Task prompt
The copy you return should hold every record below word for word and no images.

(Collected data)
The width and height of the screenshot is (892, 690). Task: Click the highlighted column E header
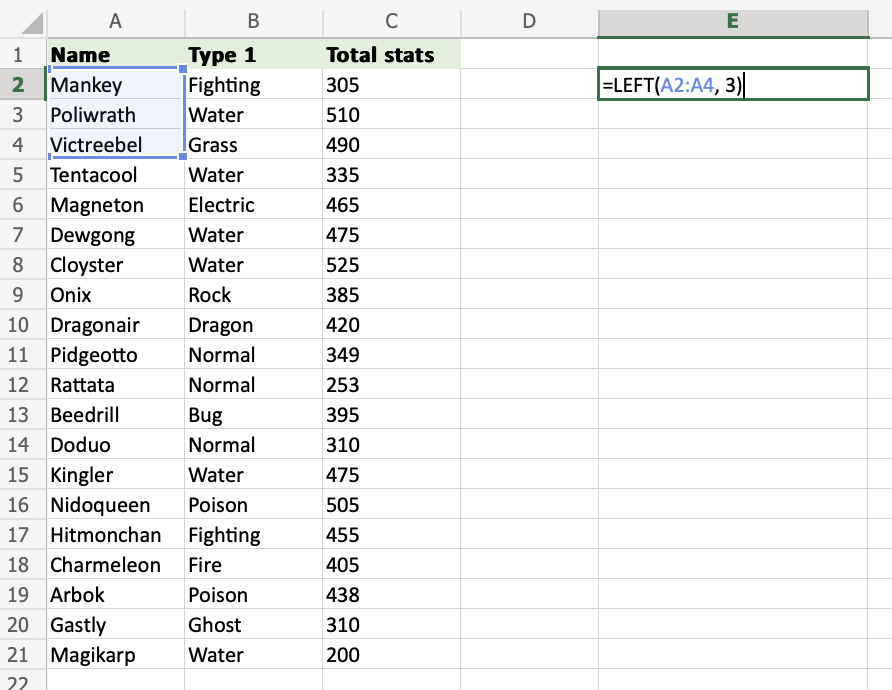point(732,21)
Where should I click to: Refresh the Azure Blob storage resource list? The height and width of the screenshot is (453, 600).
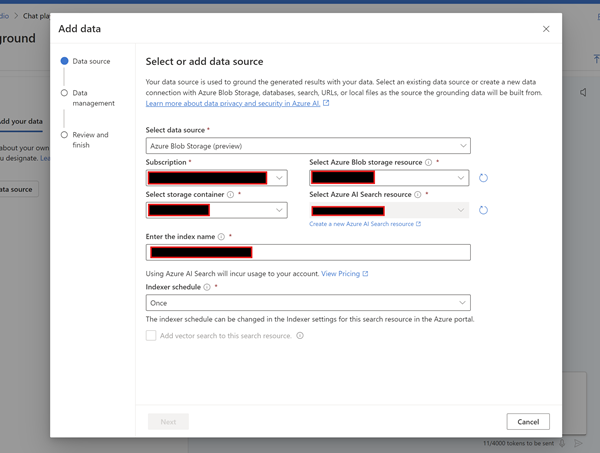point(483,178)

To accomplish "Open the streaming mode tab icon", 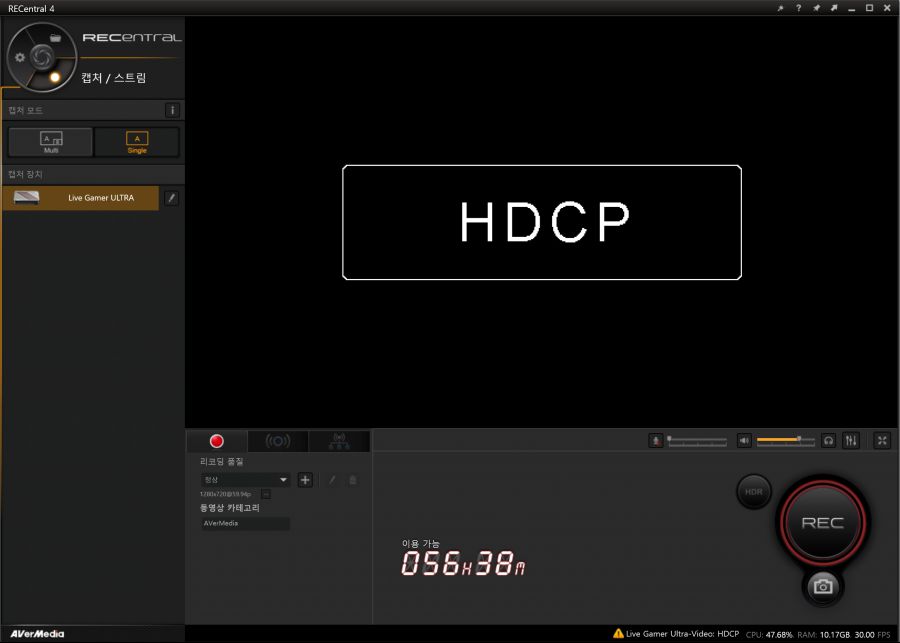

Reply to the exercise
The width and height of the screenshot is (892, 690). Task: Click the highlighted column E header
point(732,21)
Where should I click to: Refresh the Azure Blob storage resource list? The height and width of the screenshot is (453, 600).
point(483,178)

To accomplish "Open the streaming mode tab icon", 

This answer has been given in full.